Sunday, June 19, 2011

How green is our valley

With all the talk of drought around the country and in our region, it's hard to tell at first glance that anything's wrong. Everything looks pretty green. But if you live here, and know how it looks when it's raining normally, you can see the differences and the effect the lack of rain is having.

The view across the Cher Valley from up in the vineyards, looking roughly north.

For one thing, the fern cover in the forests isn't as dense and high as it normally is. Plants are generally smaller this year than last year. The grass is browner and doesn't need cutting as often. The colza crop has long been harvested and the grains are brown and ready. The sunflower fields are looking pretty sad.

In the photo above you can see brown and green fields. Most of the brown are where colza was planted. The green fields are vineyards. I wonder what they'll be saying about this year's wine when it's harvested? Dry conditions often make for good wine, but the yield will be lower. It could start raining again at any time, but for many crops it will be too late.

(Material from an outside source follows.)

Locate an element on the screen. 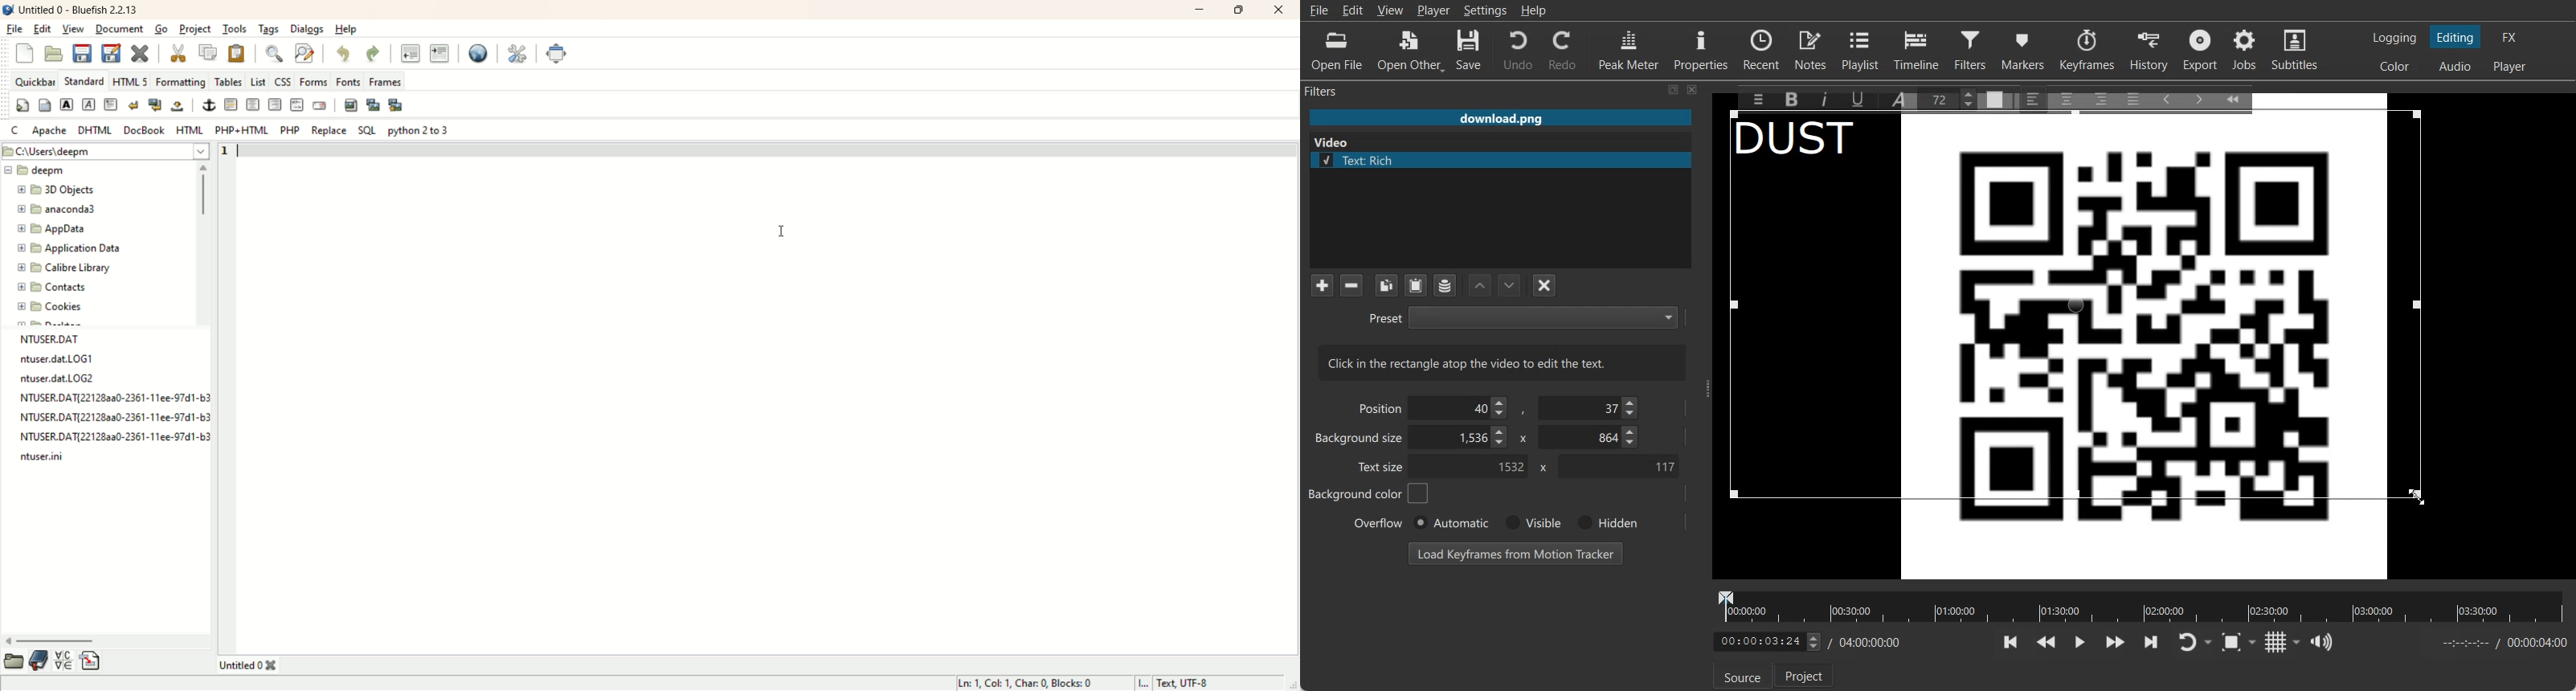 This screenshot has width=2576, height=700. deepm is located at coordinates (39, 171).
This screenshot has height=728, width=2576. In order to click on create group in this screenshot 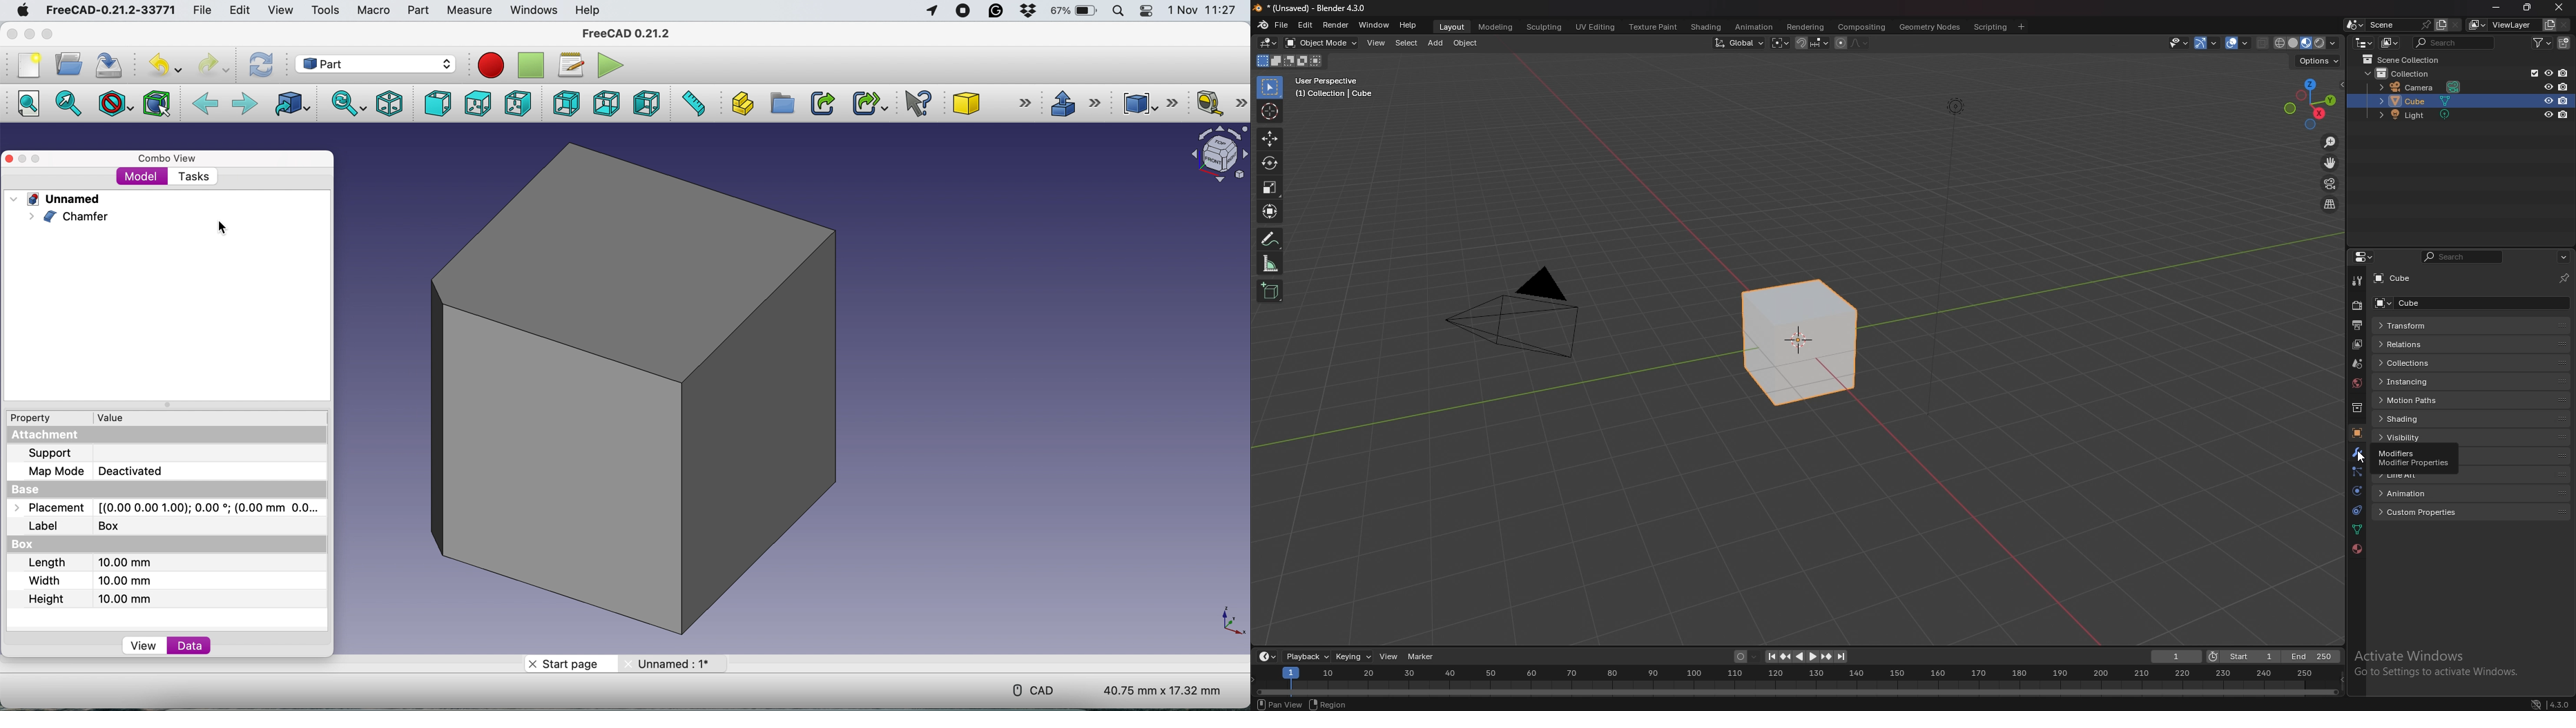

Even the grape vines have already set their fruit for the season. More or less water will only have an impact on the quality of the juice, not the quantity.


  1. From what I've been reading, a smaller yield is probably a good thing since they can't sell what they're producing anyway.

  2. Better juice is better, right?
    Take care.
    Your Friend, m.

  3. I think the owner of a vineyard would continually fret is about weather conditions. It sounds like a glamorous job, but it sounds actually more worrisome.

  4. We've had more than our share of precip this year but large parts of the US are suffering from some pretty extreme droughts. Looks pretty lush where you are (at least from the pic).

  5. Beautiful view of your valley. Nothing like that here in the flatlands of coastal Delaware. We do have a vineyard though. I'll have to take pictures and post them.